The examination transforms the body into text, the person into a document. Each mark, each hesitation, each word spoken becomes evidence inscribed into the trial record.

Zanclus cornutus (Moorish Idol) — striped like a document, its filament pointing upward like an accuser's finger

Step 3: Ordeal

03

WARNING

Physical tests designed to reveal guilt through supernatural judgment. The accused may be dunked in water (witches were believed to float), subjected to "pricking" tests (to locate witch's marks insensitive to pain), or forced to recite prayers (which the guilty supposedly cannot do).

The ordeal phase abandons pretense of rational inquiry. Logic inverts: if the accused drowns, she is innocent; if she floats, she is guilty. Both outcomes condemn. The prickers move methodically across the body, inserting needles and recording responses. The accused, exhausted and terrified, may appear numb to pain -- a response attributed to witchcraft rather than shock and despair.

The ordeal transforms the trial from inquiry into spectacle. Observers gather. The accused becomes a stage for the community's fears.

Pterois volitans (Lionfish) — venomous spines radiating like danger itself, the ordeal rendered marine

Step 4: Verdict

04

JUDGMENT

The tribunal convenes to reach a verdict based on the accumulated evidence: testimony, physical examination results, ordeal outcomes, and confession (often extracted through threat or torture). Verdicts range from acquittal to conviction and sentencing.

The verdict phase is where the machinery reaches its conclusion. The accumulated weight of procedure -- the documentation, the examinations, the ordeals -- coalesces into a judgment. The verdict is read aloud. The machinery has determined: guilty or innocent. Once the verdict is spoken, it becomes part of the permanent record, written into the archive of the trial.

Few accused witches walked free from these proceedings. The system was designed to confirm suspicion, not to question it. The verdict was often predetermined before the trial began.
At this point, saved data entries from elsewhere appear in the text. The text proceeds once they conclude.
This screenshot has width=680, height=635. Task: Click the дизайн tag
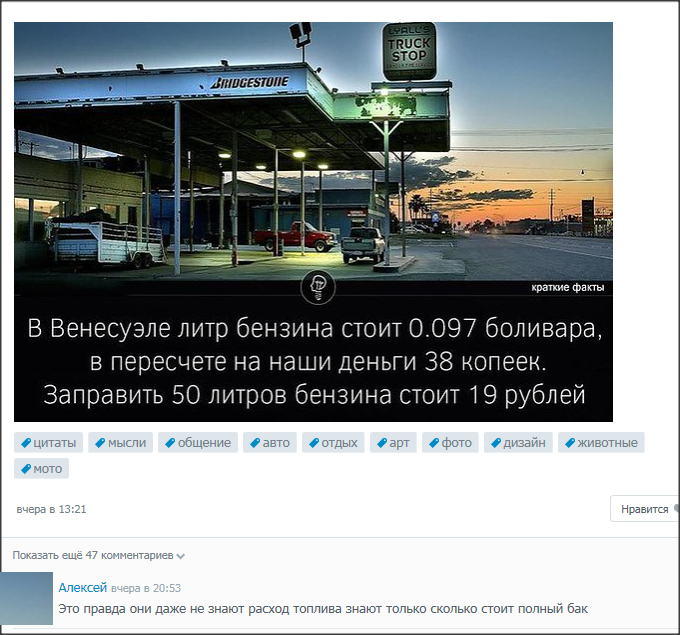[518, 443]
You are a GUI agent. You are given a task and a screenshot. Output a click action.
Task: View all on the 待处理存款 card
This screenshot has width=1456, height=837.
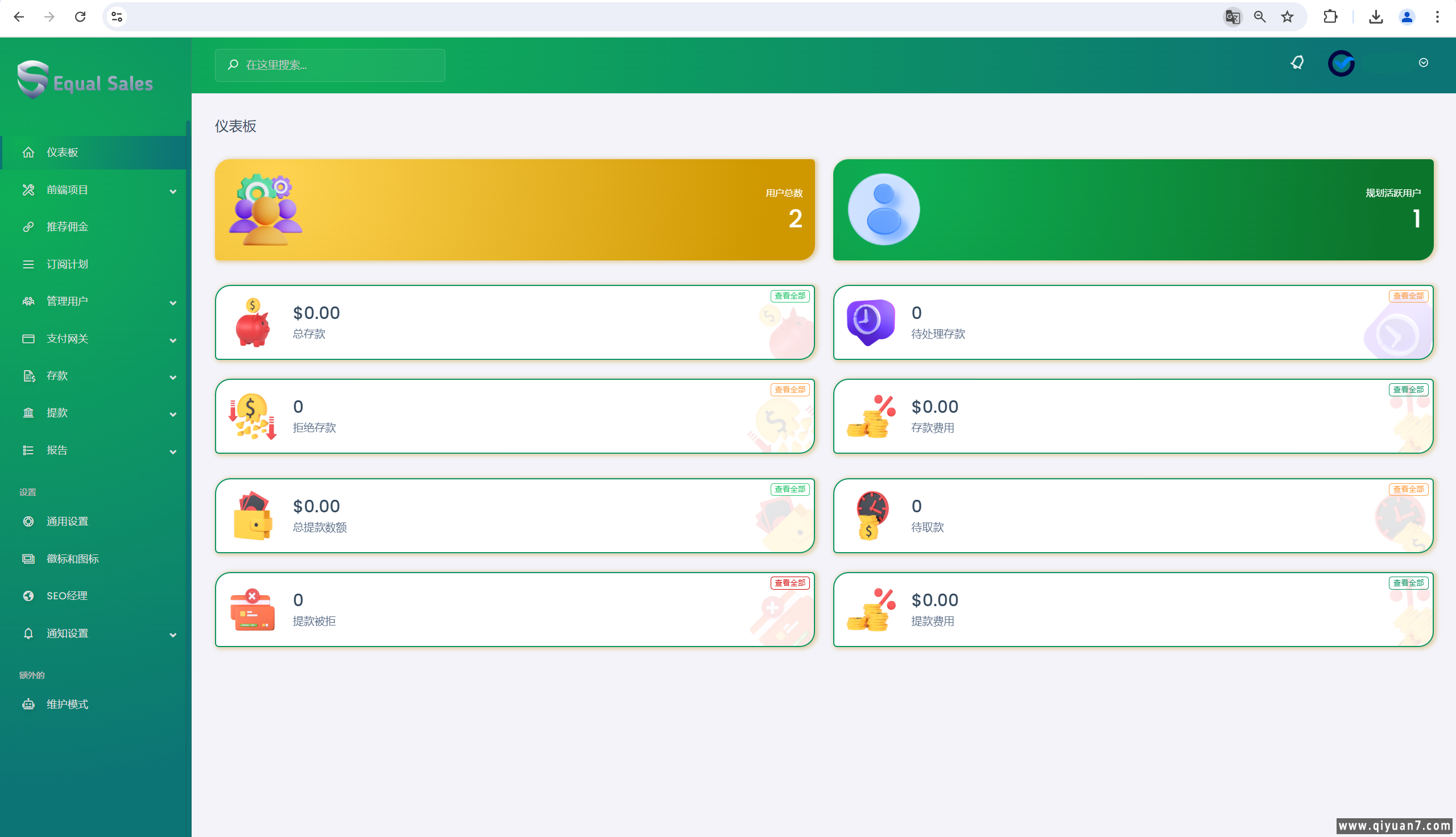click(1408, 296)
Amphiprion ocellaris (Clownfish) — bright and simple, absurdly cheerful at the moment of judgment

Step 5: Aftermath

05

RESOLUTION

The execution of the sentence. The condemned are hanged, burned, or imprisoned. The trial record is archived. The community disperses. The machinery of justice stands ready for the next accusation.

The aftermath is administrative. Death warrants are signed. Bodies are disposed of. The trial documents are filed away in archives where they will survive for centuries, preserved as evidence of a systematic evil that the society at the time understood as justice.

And somewhere in the tide pools of history, the tropical fish continue their ornate dances, indifferent to the paperwork of persecution. The watercolor washes on parchment fade. The accusations blur. The procedures accumulate in silence.

We read these trials now -- the transcripts, the examination reports, the verdicts -- and they strike us as grotesque. Rational inquiry applied to supernatural assumptions. Careful procedure resulting in atrocity. The machine worked perfectly. It was designed to find guilt, and so it did.